Take off: Overseas students’ applications for UK universities increase

Overseas Student numbers have increased nationally, for a second year running, despite pressures from policy decisions and national events
Take off: Overseas students’ applications for UK universities increase
Credit: Szymon Shields

The number of international students has increased for a second year running amidst a controversy of overseas students being given a “back-door route” into universities.

UCAS’s data reveals a 0.7% increase in overseas undergraduate applicants for September 2024, compared to 2023 – growing from 114,910 to 115,730.

Despite the increase in applicants, numbers remain below pre-2020 numbers. There were 140,955 in 2019.

Enrolments of Students’ coming from the European Union have decreased by 53% since Brexit.

The rising numbers are happening in spite of the Government’s attempt to slash international student numbers as part of a clamp down on immigration.

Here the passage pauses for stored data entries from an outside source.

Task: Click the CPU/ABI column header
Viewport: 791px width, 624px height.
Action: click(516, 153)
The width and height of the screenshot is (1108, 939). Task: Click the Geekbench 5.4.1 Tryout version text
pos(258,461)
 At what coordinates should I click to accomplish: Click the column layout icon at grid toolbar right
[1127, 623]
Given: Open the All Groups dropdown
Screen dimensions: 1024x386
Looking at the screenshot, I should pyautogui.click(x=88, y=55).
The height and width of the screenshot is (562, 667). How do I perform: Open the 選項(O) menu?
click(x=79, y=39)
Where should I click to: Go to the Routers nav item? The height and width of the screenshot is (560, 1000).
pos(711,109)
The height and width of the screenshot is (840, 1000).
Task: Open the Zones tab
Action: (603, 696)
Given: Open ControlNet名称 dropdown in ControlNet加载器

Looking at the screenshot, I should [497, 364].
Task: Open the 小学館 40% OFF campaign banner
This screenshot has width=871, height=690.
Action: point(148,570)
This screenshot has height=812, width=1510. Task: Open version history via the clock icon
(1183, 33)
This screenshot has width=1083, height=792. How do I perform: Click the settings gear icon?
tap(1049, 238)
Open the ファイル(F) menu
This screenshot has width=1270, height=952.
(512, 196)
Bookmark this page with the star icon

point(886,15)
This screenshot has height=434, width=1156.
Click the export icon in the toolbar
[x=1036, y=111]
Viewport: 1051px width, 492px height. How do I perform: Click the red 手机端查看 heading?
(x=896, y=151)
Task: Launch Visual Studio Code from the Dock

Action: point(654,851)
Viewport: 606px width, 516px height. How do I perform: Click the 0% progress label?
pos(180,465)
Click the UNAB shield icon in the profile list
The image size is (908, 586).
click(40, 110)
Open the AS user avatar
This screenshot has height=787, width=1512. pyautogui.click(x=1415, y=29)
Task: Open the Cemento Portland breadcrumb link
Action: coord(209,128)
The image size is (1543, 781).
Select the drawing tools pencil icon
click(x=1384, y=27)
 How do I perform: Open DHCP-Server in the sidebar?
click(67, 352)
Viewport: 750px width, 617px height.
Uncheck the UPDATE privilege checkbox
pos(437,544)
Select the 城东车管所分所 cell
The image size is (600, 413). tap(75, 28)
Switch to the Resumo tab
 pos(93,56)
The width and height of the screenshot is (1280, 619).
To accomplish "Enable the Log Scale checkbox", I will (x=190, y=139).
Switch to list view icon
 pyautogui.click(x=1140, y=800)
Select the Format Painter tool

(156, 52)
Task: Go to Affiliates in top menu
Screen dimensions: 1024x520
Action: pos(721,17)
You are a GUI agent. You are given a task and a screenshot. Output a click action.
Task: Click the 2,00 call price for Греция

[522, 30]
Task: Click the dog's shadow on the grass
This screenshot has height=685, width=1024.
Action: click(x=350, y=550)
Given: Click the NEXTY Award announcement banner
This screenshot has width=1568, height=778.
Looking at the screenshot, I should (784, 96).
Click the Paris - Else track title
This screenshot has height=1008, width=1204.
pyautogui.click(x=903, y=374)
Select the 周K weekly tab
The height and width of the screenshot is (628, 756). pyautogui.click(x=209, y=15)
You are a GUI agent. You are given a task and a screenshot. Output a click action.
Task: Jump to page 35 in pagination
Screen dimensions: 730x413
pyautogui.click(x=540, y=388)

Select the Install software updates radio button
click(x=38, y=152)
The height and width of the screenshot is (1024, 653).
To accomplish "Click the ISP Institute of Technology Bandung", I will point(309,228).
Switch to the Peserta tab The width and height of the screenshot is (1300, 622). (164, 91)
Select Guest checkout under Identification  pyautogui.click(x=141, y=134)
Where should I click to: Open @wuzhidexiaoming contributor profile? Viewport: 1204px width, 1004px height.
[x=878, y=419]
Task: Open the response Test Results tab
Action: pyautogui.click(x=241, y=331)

The numbers of overseas students studying in 2021/22 were 679,970, which the government hopes to reduce to 600,000 by 2030.

Rishi Sunak’s effort to do this means he has removed the rights of masters students to bring family to the UK, while he is also reviewing overseas students’ two-year work visa after graduating.

According to new studies released in February 2024, this strategy has resulted in a decrease of about 33% in the number of overseas student visas issued, compared to the same time last year.

Overseas students are an increasingly beneficial asset to universities because of their higher fees. At the University of Manchester, fees are varied depending on course, with some international fees ranging from £24,000 to as much as £38,000 per annum.

In comparison, home students pay £9,250 per annum, a price frozen since 2012 despite inflation.

According to the Russell Group, this means Russell Group universities are making an estimated loss of £2,500 per home student.

The recent data shows that overseas students’ fees is key in financially supporting UK universities.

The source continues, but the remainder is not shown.